start

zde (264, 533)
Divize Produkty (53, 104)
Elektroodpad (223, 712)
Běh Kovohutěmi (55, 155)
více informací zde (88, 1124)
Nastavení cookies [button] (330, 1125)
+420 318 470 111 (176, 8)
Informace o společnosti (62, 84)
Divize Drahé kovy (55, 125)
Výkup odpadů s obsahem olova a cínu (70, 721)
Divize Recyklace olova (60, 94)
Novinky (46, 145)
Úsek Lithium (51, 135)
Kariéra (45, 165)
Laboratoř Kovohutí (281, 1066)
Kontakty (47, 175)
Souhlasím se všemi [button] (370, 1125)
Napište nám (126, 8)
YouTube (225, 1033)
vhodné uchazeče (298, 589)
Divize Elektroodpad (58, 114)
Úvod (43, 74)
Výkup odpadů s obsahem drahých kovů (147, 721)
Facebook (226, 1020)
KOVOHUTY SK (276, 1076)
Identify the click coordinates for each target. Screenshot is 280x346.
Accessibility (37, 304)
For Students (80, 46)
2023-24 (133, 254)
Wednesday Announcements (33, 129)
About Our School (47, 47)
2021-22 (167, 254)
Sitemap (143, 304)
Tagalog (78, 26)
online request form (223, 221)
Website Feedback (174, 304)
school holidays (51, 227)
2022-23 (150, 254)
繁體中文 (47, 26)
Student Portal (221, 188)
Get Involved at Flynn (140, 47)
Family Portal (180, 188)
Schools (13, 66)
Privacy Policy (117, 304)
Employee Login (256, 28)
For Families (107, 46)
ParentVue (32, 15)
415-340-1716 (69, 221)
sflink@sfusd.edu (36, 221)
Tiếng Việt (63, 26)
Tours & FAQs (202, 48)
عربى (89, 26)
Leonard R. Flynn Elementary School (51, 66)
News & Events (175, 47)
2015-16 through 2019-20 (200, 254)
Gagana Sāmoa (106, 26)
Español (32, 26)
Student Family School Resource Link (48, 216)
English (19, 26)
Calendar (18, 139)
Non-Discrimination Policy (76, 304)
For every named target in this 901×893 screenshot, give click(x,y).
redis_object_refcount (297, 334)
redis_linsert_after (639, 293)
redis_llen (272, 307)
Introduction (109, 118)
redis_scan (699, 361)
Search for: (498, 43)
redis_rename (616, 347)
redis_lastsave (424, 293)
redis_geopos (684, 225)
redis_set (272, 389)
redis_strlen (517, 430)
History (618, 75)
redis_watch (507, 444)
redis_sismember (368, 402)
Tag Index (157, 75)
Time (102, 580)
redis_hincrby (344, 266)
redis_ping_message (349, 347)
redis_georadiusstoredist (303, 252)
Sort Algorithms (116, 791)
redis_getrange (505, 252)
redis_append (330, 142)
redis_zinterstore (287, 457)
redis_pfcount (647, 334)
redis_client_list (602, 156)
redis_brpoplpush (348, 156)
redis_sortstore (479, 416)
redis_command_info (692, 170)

end

**What you are asked to do**.
List every line in the listing above that contains the string "Výkup".

**In response**.
Výkup odpadů s obsahem olova a cínu (70, 721)
Výkup odpadů s obsahem drahých kovů (147, 721)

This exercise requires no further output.